[Start of Supplied text]

The Koopman operator \(\mathcal{K}\) is an integral operator that describes conditional future expectation values. Let \(p(\mathbf{x},\,\mathbf{y})\) be the conditional probability density of visiting an infinitesimal phase space volume around point \(\mathbf{y}\) at time \(t+\tau\) given that the phase space point \(\mathbf{x}\) was visited at the earlier time \(t\). Then the action of the Koopman operator on a function \(f\) can be written as follows:
\[\mathcal{K}f=\int p(\mathbf{x},\,\mathbf{y})f(\mathbf{y})\,\mathrm{dy}=\mathbb{E}\left[f(\mathbf{x}_{t+\tau}\mid\mathbf{x}_{t}=\mathbf{x})\right]\]The Koopman operator is defined without any reference to an equilibrium distribution. Therefore it is well-defined in situations where the dynamics is irreversible or/and non-stationary such that no equilibrium distribution exists.

[End of Supplied text]

* [Given problem] Translate this sentence from the passage on the Koopman operator into Spanish: "The Koopman operator is defined without any reference to an equilibrium distribution."

[Start of Data block]

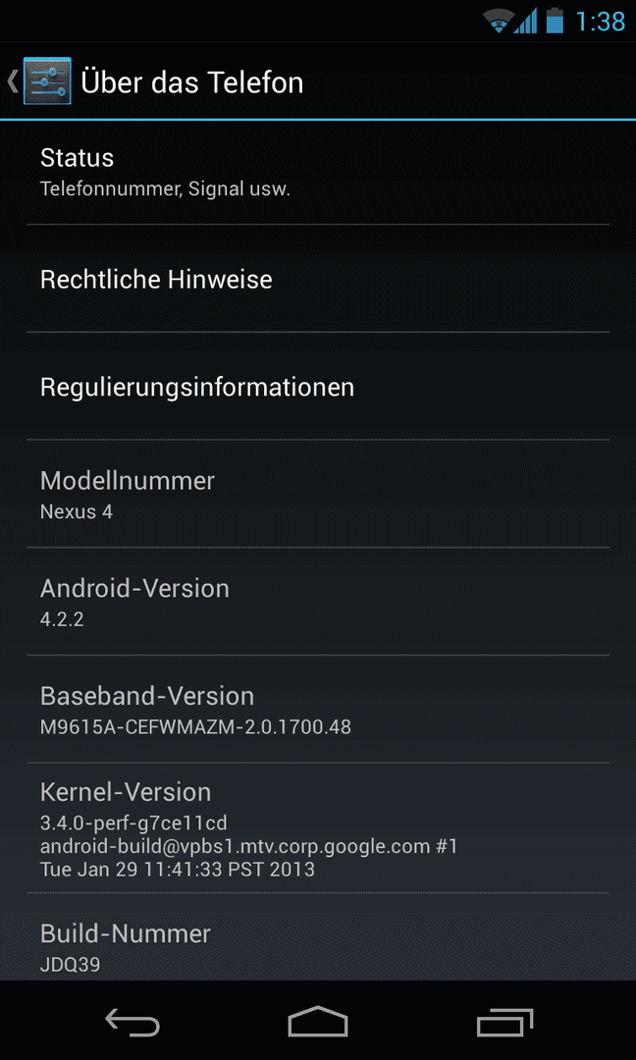636x1060 pixels.
Task: Tap the Settings sliders icon in header
Action: pyautogui.click(x=47, y=81)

[End of Data block]

* [Result for this exercise] El operador de Koopman se define sin ninguna referencia a una distribución de equilibrio.